REQUIREMENT: Find the lines below in which the string "computer" occurs. Copy each one.

Stored records

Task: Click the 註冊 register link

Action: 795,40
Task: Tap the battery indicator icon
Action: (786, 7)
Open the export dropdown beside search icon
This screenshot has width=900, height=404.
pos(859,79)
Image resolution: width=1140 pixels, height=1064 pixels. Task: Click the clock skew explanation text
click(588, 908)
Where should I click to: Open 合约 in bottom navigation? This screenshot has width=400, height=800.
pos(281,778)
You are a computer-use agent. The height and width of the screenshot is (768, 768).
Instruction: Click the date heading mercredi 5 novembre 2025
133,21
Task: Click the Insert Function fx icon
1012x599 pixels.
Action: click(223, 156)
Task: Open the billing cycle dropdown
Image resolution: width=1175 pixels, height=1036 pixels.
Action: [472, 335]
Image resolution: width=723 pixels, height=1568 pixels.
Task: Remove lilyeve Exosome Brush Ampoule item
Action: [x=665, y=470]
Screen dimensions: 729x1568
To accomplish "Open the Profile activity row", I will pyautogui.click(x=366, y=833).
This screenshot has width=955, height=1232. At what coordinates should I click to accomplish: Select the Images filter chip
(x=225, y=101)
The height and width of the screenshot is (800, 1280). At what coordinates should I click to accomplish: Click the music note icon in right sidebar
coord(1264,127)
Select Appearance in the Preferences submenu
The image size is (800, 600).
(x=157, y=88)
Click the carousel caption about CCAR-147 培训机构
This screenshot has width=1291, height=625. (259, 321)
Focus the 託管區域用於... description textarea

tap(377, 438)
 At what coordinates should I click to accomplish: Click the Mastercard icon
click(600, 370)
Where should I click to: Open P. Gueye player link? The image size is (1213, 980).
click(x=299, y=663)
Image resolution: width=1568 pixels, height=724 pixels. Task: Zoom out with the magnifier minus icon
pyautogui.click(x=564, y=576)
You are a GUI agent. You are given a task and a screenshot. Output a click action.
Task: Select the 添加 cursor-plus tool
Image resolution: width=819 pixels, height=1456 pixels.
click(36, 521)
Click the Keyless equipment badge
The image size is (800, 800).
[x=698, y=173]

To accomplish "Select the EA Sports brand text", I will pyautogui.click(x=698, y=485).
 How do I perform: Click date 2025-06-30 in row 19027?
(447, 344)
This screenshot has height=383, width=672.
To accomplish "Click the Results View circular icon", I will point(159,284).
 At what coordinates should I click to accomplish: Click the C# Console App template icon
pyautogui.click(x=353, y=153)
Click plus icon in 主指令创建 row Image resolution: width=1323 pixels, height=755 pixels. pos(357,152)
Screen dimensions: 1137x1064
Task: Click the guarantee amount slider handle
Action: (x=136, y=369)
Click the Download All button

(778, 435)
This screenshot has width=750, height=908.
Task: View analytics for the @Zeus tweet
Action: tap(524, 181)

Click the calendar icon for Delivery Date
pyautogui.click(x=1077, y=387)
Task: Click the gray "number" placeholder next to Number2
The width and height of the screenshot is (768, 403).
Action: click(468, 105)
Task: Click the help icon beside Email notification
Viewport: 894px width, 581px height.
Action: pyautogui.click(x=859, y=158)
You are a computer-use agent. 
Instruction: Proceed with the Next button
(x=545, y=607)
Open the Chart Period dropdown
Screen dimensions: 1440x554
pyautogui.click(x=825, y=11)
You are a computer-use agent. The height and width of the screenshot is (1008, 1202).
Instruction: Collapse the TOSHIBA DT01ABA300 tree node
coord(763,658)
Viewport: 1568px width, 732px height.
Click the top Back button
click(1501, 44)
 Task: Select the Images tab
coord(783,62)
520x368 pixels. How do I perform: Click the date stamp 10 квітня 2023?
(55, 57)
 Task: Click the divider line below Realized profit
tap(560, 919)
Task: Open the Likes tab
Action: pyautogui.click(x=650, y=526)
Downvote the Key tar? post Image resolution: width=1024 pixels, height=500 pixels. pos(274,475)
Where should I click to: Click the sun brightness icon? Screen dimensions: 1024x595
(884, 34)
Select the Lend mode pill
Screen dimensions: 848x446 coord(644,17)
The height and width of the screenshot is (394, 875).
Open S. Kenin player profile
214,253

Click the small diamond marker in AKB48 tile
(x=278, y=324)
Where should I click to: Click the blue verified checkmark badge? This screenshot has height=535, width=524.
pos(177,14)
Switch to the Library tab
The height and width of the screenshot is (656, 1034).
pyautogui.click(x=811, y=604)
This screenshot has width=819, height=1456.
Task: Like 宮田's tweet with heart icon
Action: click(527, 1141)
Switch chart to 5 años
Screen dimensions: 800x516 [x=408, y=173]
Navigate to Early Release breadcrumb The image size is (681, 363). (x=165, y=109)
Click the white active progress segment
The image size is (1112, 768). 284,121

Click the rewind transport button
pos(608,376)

RESULT FOR THIS TASK:
You are a computer-use agent. The height and width of the screenshot is (768, 768).
You are a computer-use agent. 
You are a computer-use agent. The height and width of the screenshot is (1008, 1202).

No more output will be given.